Marston’s Pedigree in barrels…

 
Two pubs in the Black Country survive. Ma Pardoes in Netherton and The Crooked House in Himley. The latter has an extension on a concrete raft which isn’t crooked, which misses the point.
 
Richard, yes, I suspect that when this pub was demolished and rebuilt in 1930s, the Victorian cellar was retained. Most beer is in keg under gas, but some ales are in metal casks without gas. I know some breweries who still deliver with horses, but I’m less sure who might still retain barrels. I’m currently in Norfolk where cask beer is widely available. The British tradition of warm beer survives. https://camra.org.uk/learn-discover/discover/00IM
Stokkie, back in 2000, one of the units I was running what is the largest manufacturer of beer kegs in the US. They were made out of 304 stainless steel and while we made a lot of kegs in the US it was nothing compared to the European manufacturers. During the eight years running that business unit, I got so much different feedback from different breweries.The warm beer irony in the US he’s actually a bit of a myth. Most breweries recommend that the beer is is served between 45 and 48° F, which is just a little cooler than many cellars in the UK. In the US there has been a resurgence of what are called craft beers, this brings them much closer to the beer from the UK. As long as they are cool and wet and taste good, I’m OK with that :)
 
Two pubs in the Black Country survive. Ma Pardoes in Netherton and The Crooked House in Himley. The latter has an extension on a concrete raft which isn’t crooked, which misses the point.
I remember the crooked house when it was genuine and you could truly be puzzled by a coin apparently running uphill on a table. Then they refurbished it and put in artificial crookedness which was exaggerated. Not the same
 
I remember the crooked house when it was genuine and you could truly be puzzled by a coin apparently running uphill on a table. Then they refurbished it and put in artificial crookedness which was exaggerated. Not the same
I seem to remember the Crooked House, when did they refurbish it approximately?
 
Stokkie, back in 2000, one of the units I was running what is the largest manufacturer of beer kegs in the US. They were made out of 304 stainless steel and while we made a lot of kegs in the US it was nothing compared to the European manufacturers. During the eight years running that business unit, I got so much different feedback from different breweries.The warm beer irony in the US he’s actually a bit of a myth. Most breweries recommend that the beer is is served between 45 and 48° F, which is just a little cooler than many cellars in the UK. In the US there has been a resurgence of what are called craft beers, this brings them much closer to the beer from the UK. As long as they are cool and wet and taste good, I’m OK with that :)
Richard, we have an ‘American’ craft beer trend running here, which seems to mean very hopped IPA. I’m happy to drink beer in different styles too.

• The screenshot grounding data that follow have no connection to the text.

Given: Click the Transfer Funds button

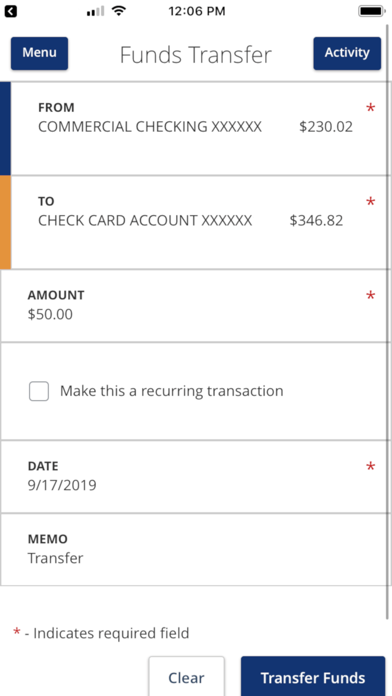Looking at the screenshot, I should [313, 676].
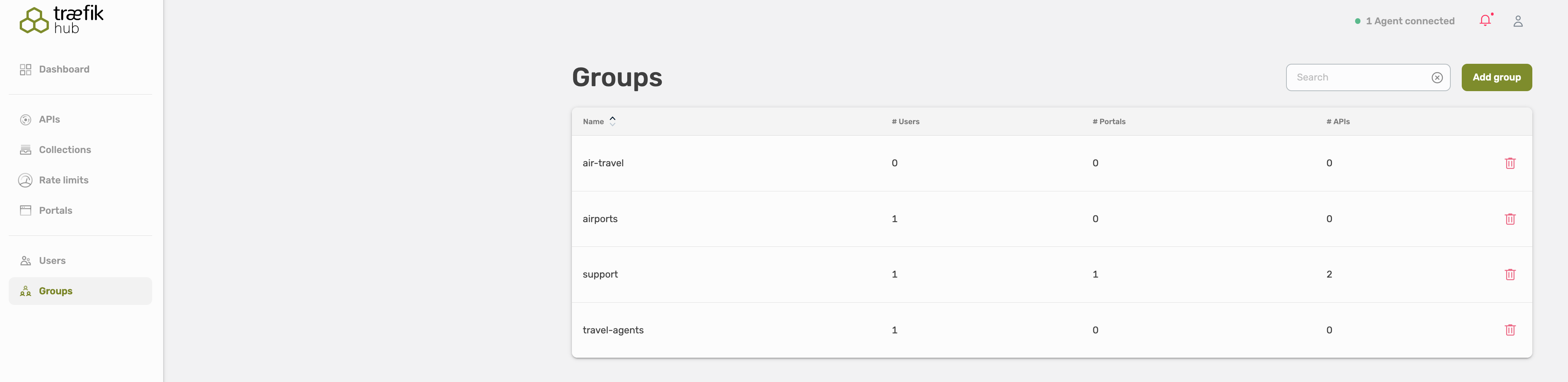Select the Groups menu item
Viewport: 1568px width, 382px height.
(x=56, y=290)
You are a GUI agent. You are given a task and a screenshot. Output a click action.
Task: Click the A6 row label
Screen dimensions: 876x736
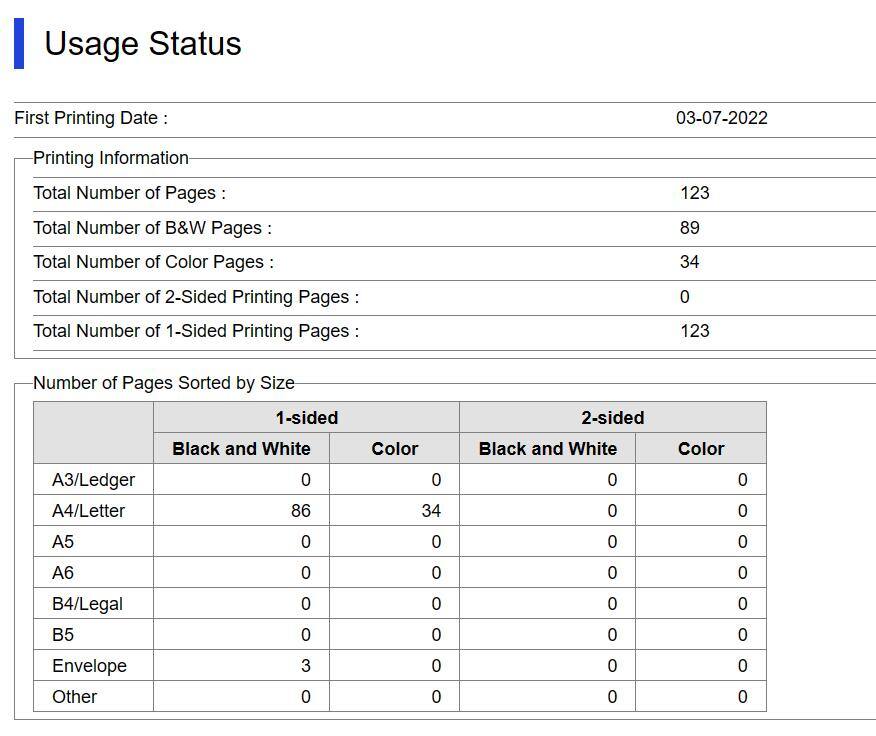click(x=63, y=573)
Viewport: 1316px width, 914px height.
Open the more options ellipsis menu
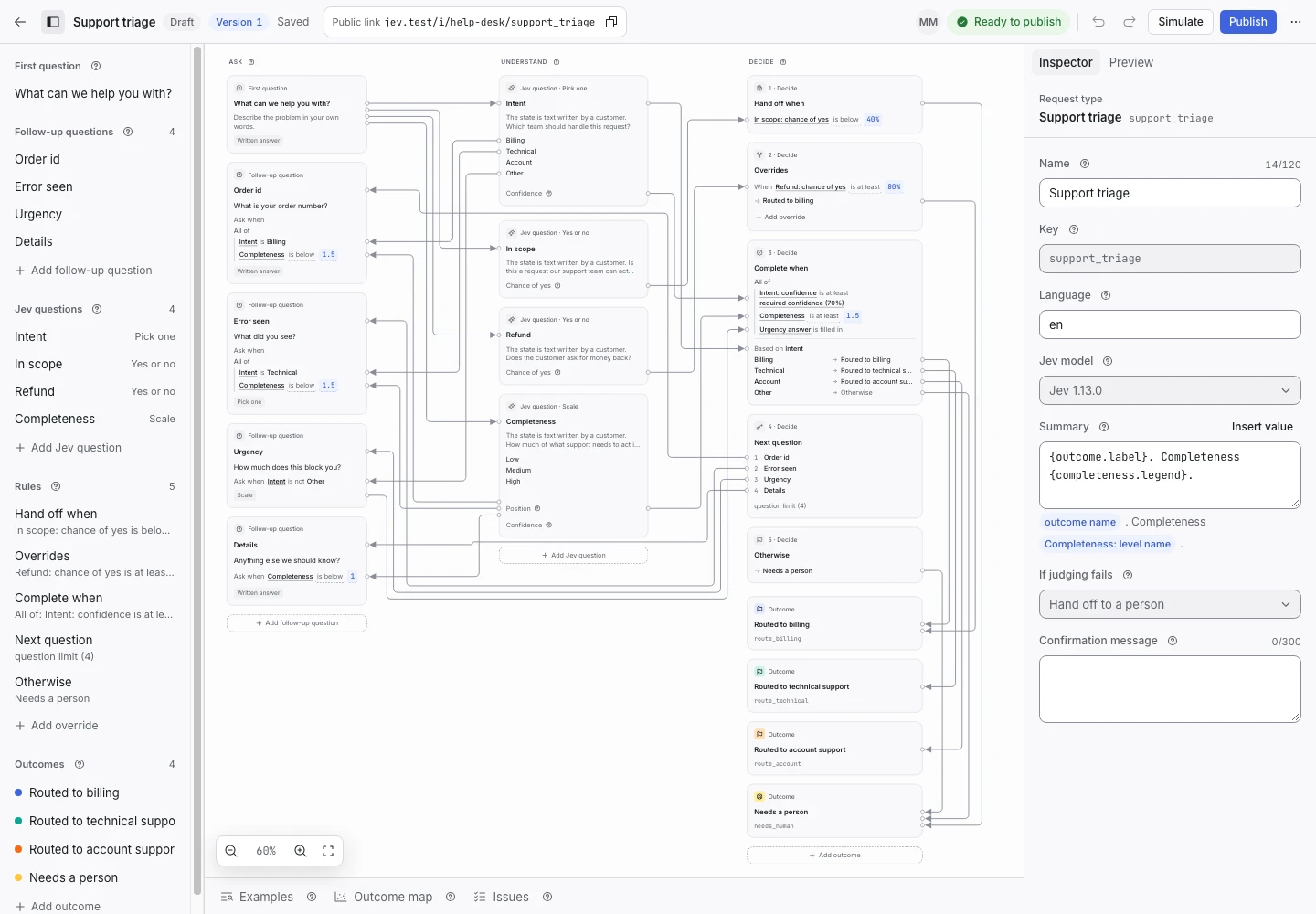(x=1296, y=22)
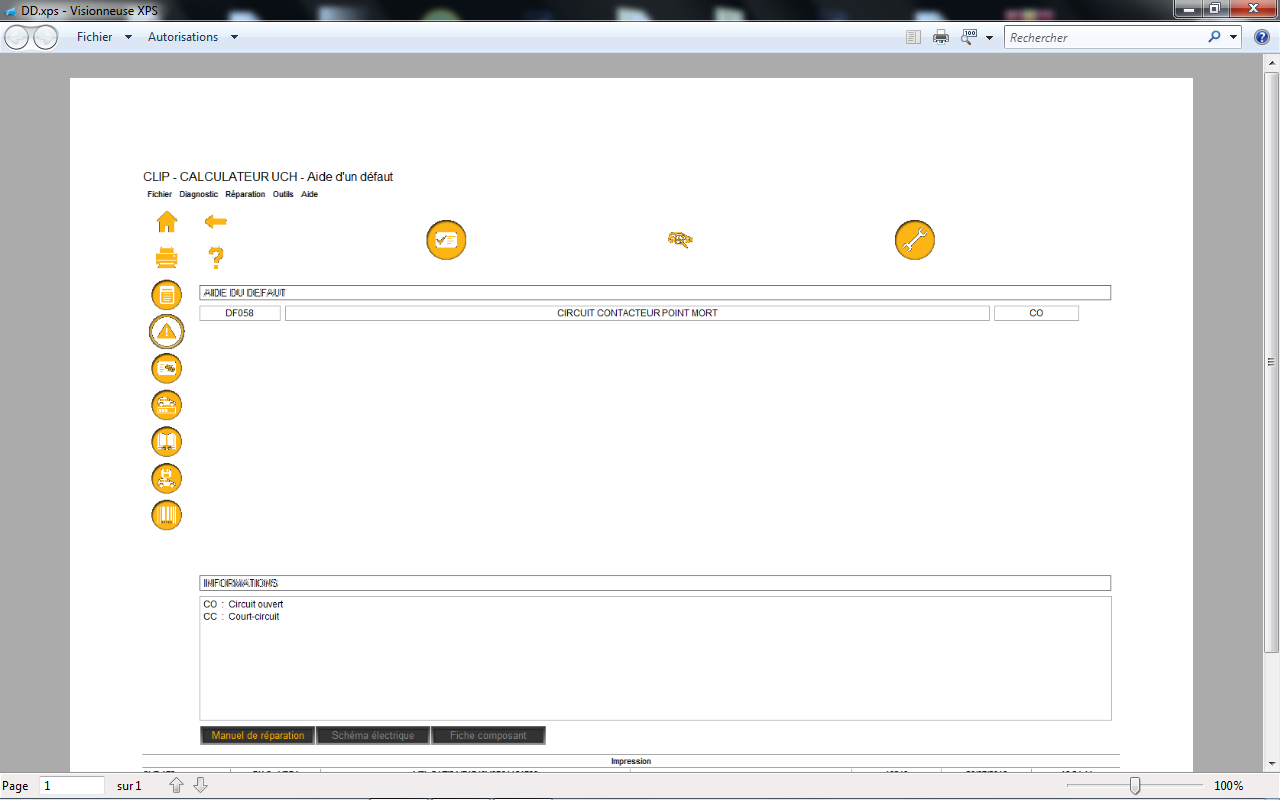
Task: Click the orange wrench repair icon
Action: point(914,240)
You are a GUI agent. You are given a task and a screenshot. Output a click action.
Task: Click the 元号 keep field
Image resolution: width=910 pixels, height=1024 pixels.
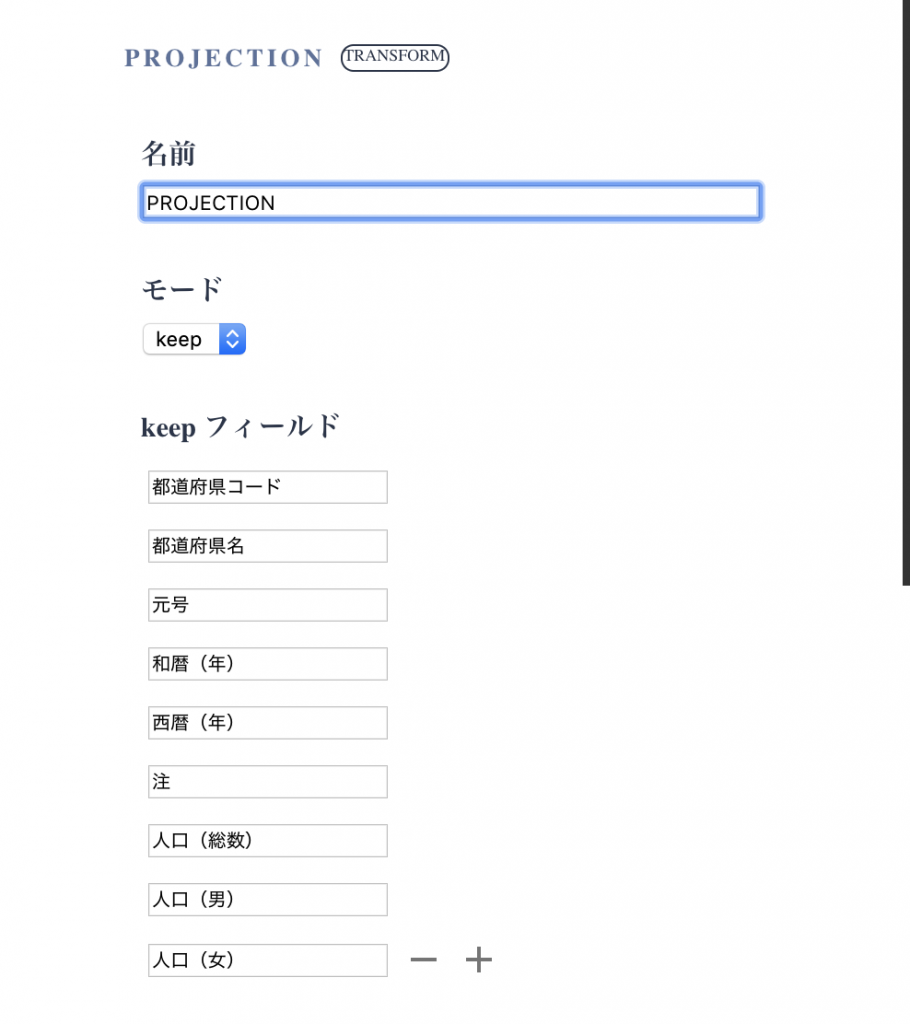(x=267, y=605)
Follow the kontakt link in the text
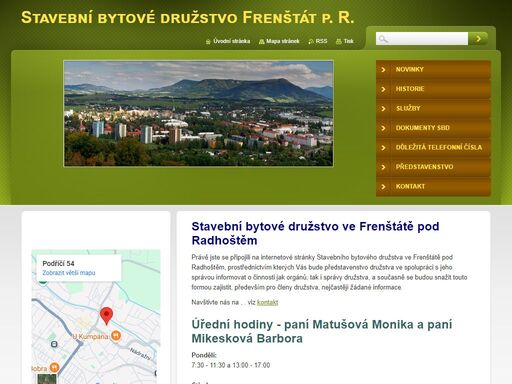 (x=267, y=302)
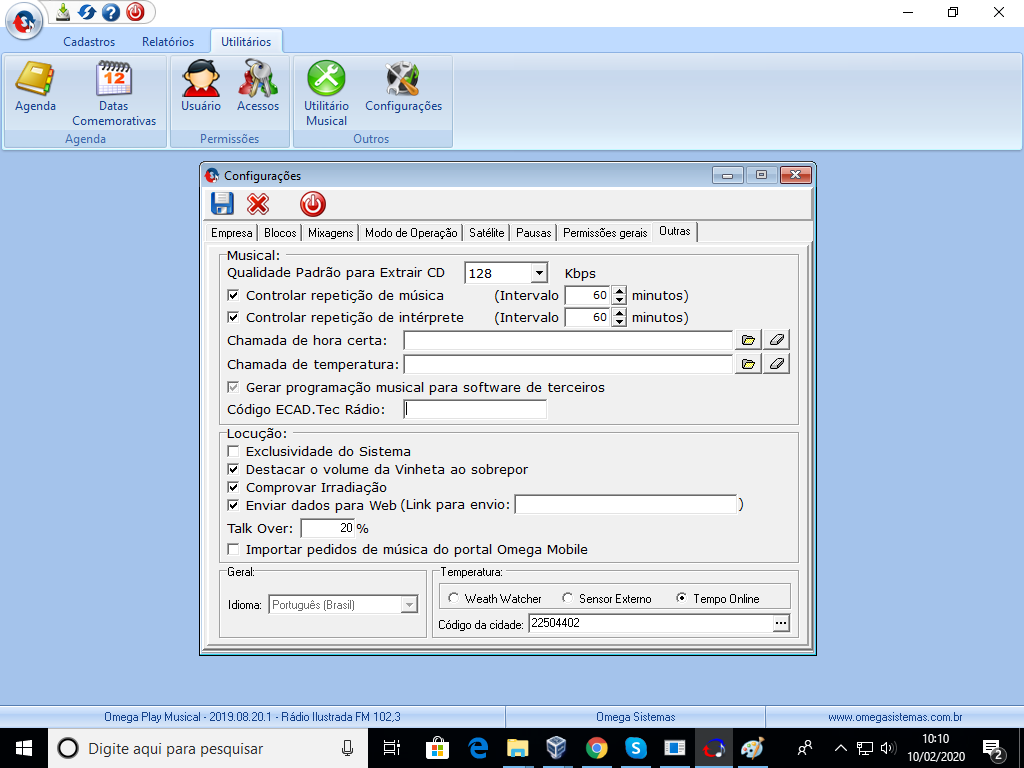Image resolution: width=1024 pixels, height=768 pixels.
Task: Switch to the Mixagens tab
Action: pos(330,233)
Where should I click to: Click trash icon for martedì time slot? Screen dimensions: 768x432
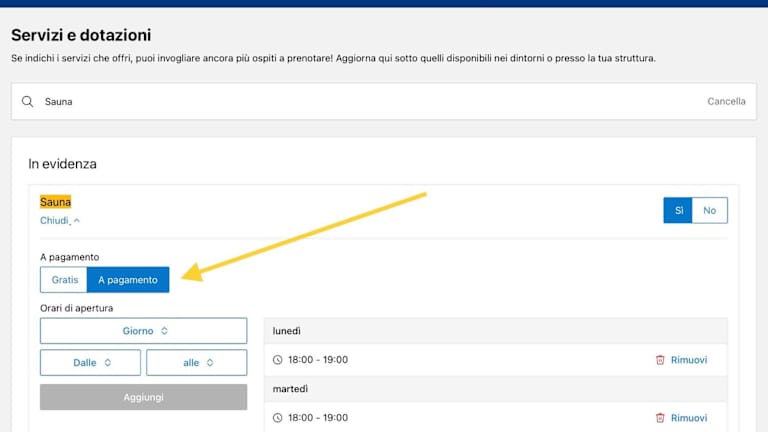pyautogui.click(x=659, y=418)
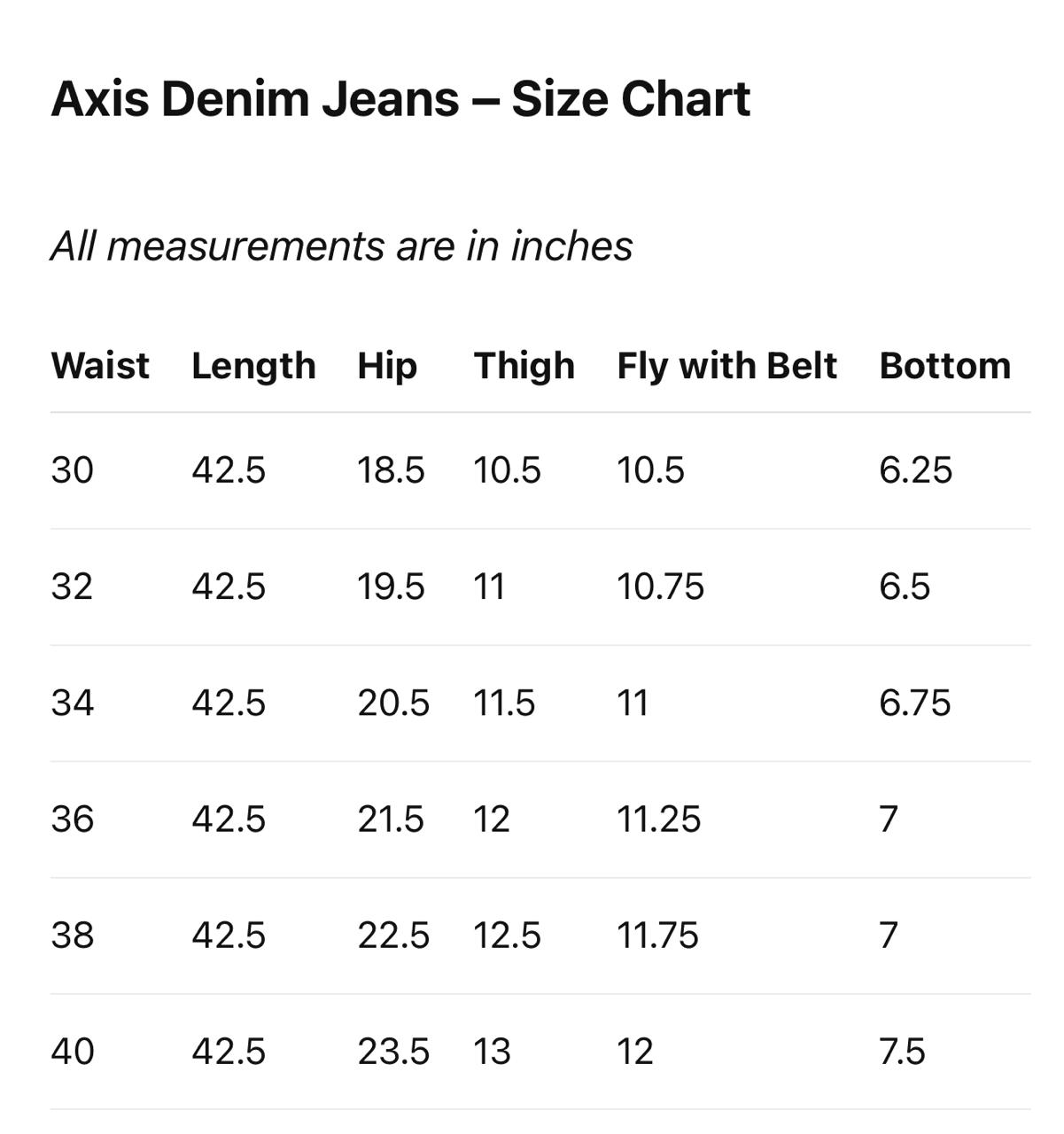Select the waist size 38 cell

click(x=72, y=936)
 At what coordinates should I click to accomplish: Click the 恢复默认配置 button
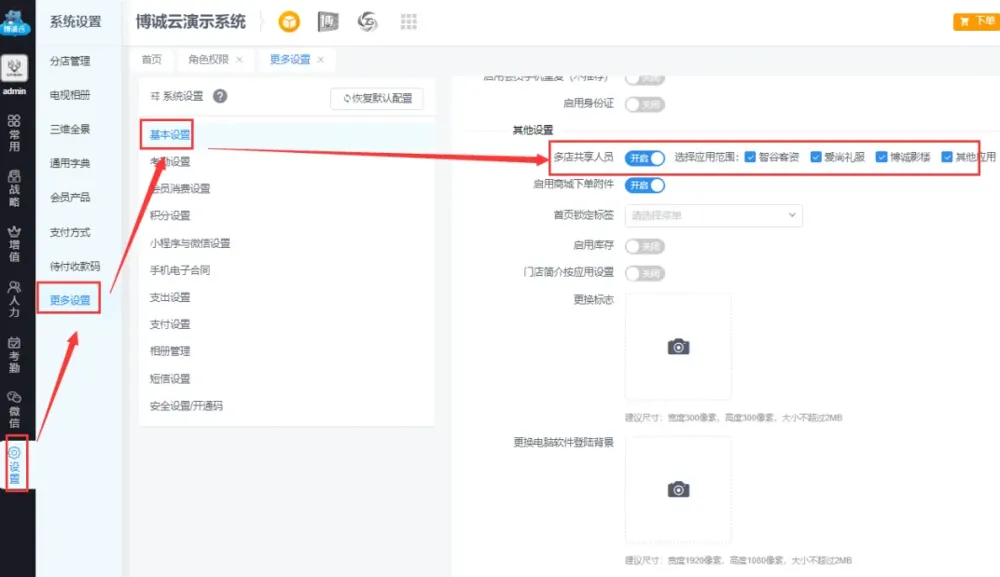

Like wine, stainless vats have proved to be clean and practical, Derek
 
I seem to remember the Crooked House, when did they refurbish it approximately?
Their website is down at the moment. The building was condemned in the 1940s and shored up. I saw it first in the early 1970s, and more lately about 8 years ago. I think it has had work done on it several times to prevent collapse. As well as perhaps to make it like a 1920s expressionist film!
 
Richard, we have an ‘American’ craft beer trend running here, which seems to mean very hopped IPA. I’m happy to drink beer in different styles too. Like wine, stainless vats have proved to be clean and practical, Derek
Love it! I happen to be drinking a Sweetwater IPA and will have a glass of Pino with my dinner, which is my wife’s stir fry…
Cheers!
 
Their website is down at the moment. The building was condemned in the 1940s and shored up. I saw it first in the early 1970s, and more lately about 8 years ago. I think it has had work done on it several times to prevent collapse. As well as perhaps to make it like a 1920s expressionist film!
I think I went there late 50’s or maybe 60/61, really just to see it, not my usual stomping grounds.